I will be in Finland (Helsinki) for 2 weeks starting on 10/20.

I would love to (and need to) ride.

Any web site that can help me with that?

I would prefer dirt, but can do road (or even city cruising). I will need to rent a bike. And I won't have a car, so I will need to get around using public transportation or taxi.

Thanks!


----------



## perttime (Aug 26, 2005)

I am a couple of hours north of Helsinki, and don't know the details of local stuff there... but...

- there'll definitely be riding. Depends on the weather, though. Righ now the woods are a bit wet but the frosty nights should soon harden the ground. A little snow is expected but I think it will melt by next week.
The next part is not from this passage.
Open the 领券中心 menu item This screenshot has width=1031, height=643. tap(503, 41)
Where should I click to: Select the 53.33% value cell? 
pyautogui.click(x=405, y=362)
- To find good trails you really need a local guide. Trails are rarely marked: they are more like a natural resource: not like a road that you design, build and maintain.

- getting a rental bike could be an obstacle. Finding a good rental MTB may be impossible but you can probably find a city cruiser. ... unless you are lucky and meet someone with a spare bike they are willing to borrow.

Here's probably _the_ Finnish cycling forum and their group ride section:
http://www.fillarifoorumi.fi/forum/forumdisplay.php?f=62
all in Finnish, of course, and you have to register to post.

(city bikes, heavy but cheap)
http://www.hel.fi/wps/portal/HKL_en/Artikkeli?WCM_GLOBAL_CONTEXT=/HKL/en/Services/Citybikes

(Many hotels seem to offer bike rentals)
http://maps.google.fi/maps?hl=fi&so...roup&ct=more-results&resnum=4&ved=0CCIQtQMwAw


----------



## Nsynk (Sep 30, 2008)

Go to www.bikeradar.com, in the routes and riding section type Finland in the middle box. There are 7 pages of routes listings, on page six are several that are directly from Helsinki. Can't vouch for any of them as I have not ridden them but in general when I have been in Scandanavia the riding is good.


----------



## perttime (Aug 26, 2005)

There's possibilities to ride trails right between the urban areas. Here's one GPS track I found on Sportstracker (I hope this is shared to "all"):
http://sportstracker.nokia.com/nts/workoutdetail/index.do?id=1325054

Trying to follow a route on your own might turn into an adventure but some like it that way ...


----------



## Tmh (Aug 18, 2008)

Check this out:

http://www.mtbcf.net/v3/page.php?16


----------